ASSIGNMENT> Using the material below, tally each line with the string "Click" and report only the total.

EXERCISE MATERIALS>
- - -
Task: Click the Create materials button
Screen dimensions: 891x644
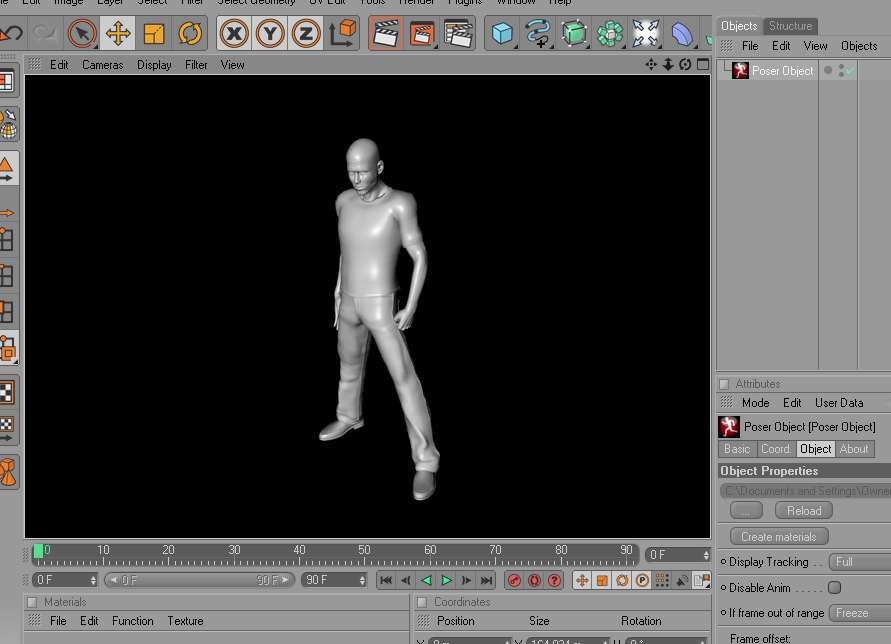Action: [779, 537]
- - -
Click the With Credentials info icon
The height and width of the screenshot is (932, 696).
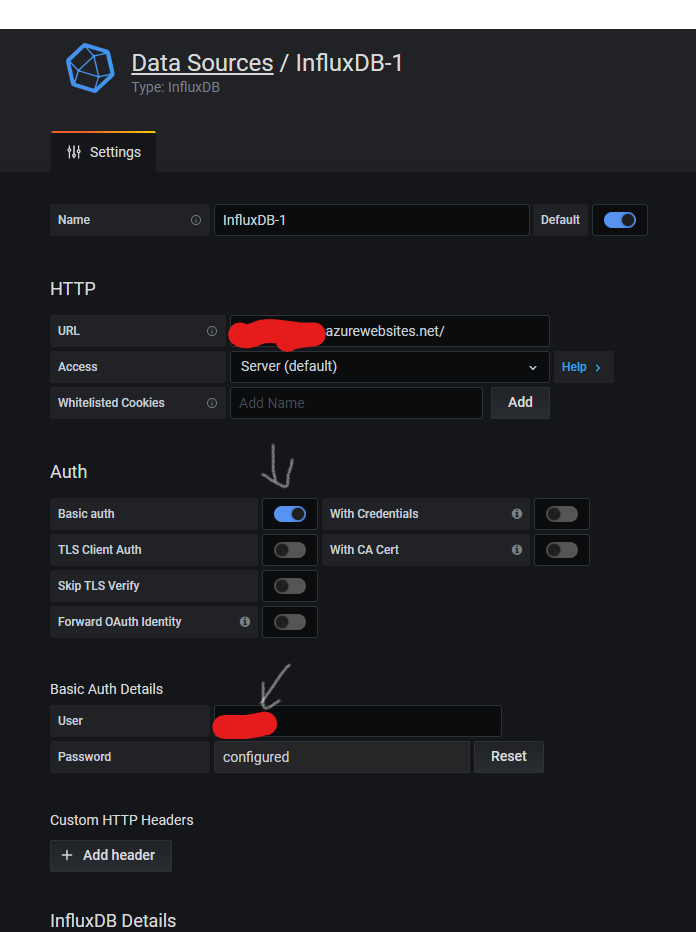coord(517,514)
- - -
ANSWER BOX> 2